I found myself in an impenetrable funk over the last couple of months. I vacationed with my mom and Nana, I vacationed with Dave and with my mom and dad, I spent time with dear friends, yet I still cried myself to sleep. I'm not asking for sympathy I'm just being honest. The vacations were wonderful. They were happy, they were fun, they were full of precious time spent with my family. But they weren't a cure all for the hurt down in my soul.
I have had a really hard time reconciling God's plan and timing for my life with the desires of my heart. My desires for a family, mixed with the heart break of losing my Papa- which has left a deep void- created the perfect storm. The perfect storm of sadness, self pity, anger at God, frustration with His timing, and that resulted in me crying out to him...I literally said the words, "Do you not hear me? Or do you just not care?"
He has been answering me every day since.
That perfect storm hit on a Tuesday. Dave, my dad and my brother were playing golf at Spanish Bay and I was sitting in a golf cart sobbing my eyes out. I got a call from my doctor that I didn't want to hear, my frustration went through the roof and I lost my cool. I had a "terrible-twos" moment where I threw a little hissy fit to God. Thankfully, He is big enough and secure enough to handle it. Thankfully, He sees into the depths of my soul to know my heartbreak and He allowed me a moment of weakness so He could show His strength. And thankfully, He created me, and He knows that I have a few screws loose. He created every bit of this emotion and He rejoices when I can (by His grace) manage to use it for good and He reins me back in when I go rogue.
Not 24 hours after my break down I was spent. I was emotionally, physically, mentally spent. "God, I can't keep doing this. I can't keep 'gearing up' only to be let down. Broken. I feel like this peace, this comfort, this joy, this will to keep trying comes straight from you. But then I am knocked down lower than I thought I could go. How can this continue to be?" And as we took off from California on a 3 hour flight back to Texas I opened my Bible study of James. My intent was to make it through my homework but God's intent was to use my "going through the motions" to create a movement in my heart.
My lesson for the day was directly linked to wisdom. Wisdom that comes from God if we'll just ask. Help that comes from God when we make our requests known. And Psalm 121 was "extra reading" among my study of James. I started reading Psalm 121 (which I have read a million times) but this time was different.

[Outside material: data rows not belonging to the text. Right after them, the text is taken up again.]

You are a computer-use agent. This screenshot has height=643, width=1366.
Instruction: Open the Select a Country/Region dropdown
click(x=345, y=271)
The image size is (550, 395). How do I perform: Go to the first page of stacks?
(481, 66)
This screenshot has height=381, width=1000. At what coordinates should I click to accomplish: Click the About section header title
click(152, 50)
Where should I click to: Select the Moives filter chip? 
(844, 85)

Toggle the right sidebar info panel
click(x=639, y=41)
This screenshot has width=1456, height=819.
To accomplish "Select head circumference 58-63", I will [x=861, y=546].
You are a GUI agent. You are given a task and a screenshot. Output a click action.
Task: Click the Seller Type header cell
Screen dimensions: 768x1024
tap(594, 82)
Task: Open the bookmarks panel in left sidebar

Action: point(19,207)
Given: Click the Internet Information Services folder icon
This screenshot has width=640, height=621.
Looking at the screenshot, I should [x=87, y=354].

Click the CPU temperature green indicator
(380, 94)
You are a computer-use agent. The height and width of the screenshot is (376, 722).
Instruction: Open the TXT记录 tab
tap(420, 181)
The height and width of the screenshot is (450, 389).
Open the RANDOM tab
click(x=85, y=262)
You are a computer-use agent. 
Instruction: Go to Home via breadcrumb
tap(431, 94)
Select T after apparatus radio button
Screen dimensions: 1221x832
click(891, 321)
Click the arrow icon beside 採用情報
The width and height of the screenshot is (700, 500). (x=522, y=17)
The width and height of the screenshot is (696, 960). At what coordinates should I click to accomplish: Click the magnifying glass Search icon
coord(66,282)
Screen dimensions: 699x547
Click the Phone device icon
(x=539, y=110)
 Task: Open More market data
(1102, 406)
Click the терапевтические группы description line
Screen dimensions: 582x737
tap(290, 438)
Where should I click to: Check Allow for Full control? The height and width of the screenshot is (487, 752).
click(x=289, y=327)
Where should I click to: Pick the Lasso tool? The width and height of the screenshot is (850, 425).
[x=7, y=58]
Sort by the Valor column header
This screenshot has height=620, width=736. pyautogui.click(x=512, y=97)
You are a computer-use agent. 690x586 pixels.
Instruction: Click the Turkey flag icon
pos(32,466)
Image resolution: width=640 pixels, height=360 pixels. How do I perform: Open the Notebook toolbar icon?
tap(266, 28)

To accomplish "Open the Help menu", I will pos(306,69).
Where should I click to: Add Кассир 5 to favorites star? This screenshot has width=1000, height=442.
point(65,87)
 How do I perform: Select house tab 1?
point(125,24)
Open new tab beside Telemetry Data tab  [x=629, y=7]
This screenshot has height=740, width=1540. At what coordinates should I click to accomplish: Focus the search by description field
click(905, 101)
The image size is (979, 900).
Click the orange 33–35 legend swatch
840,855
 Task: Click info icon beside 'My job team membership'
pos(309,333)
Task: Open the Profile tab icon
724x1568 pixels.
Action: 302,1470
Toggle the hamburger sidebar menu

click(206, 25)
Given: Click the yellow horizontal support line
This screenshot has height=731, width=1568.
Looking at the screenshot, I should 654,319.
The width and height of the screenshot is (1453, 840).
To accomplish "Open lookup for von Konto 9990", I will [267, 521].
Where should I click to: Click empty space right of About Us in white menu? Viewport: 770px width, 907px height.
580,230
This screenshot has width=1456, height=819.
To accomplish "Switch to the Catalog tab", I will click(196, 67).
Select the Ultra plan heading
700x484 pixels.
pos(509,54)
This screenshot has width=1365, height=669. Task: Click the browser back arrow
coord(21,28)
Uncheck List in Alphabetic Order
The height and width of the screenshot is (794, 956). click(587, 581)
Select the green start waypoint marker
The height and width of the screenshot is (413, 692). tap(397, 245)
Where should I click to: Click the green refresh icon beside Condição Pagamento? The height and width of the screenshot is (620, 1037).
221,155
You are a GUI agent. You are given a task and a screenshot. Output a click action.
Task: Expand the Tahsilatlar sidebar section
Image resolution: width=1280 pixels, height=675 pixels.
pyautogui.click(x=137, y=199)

I still miss my Papa and our house still has empty rooms. My circumstances haven't changed but my heart has. My joy isn't in my circumstance my joy is in God. The creator of the universe, the lover of my soul, the man with the plan. He has filled me with His joy, with His peace, and with His promise that the one who gives life gives hope. I'm clinging to the promise of Psalm 126:5-6...that "those who sow in tears shall reap in joy...and shall come again with rejoicing".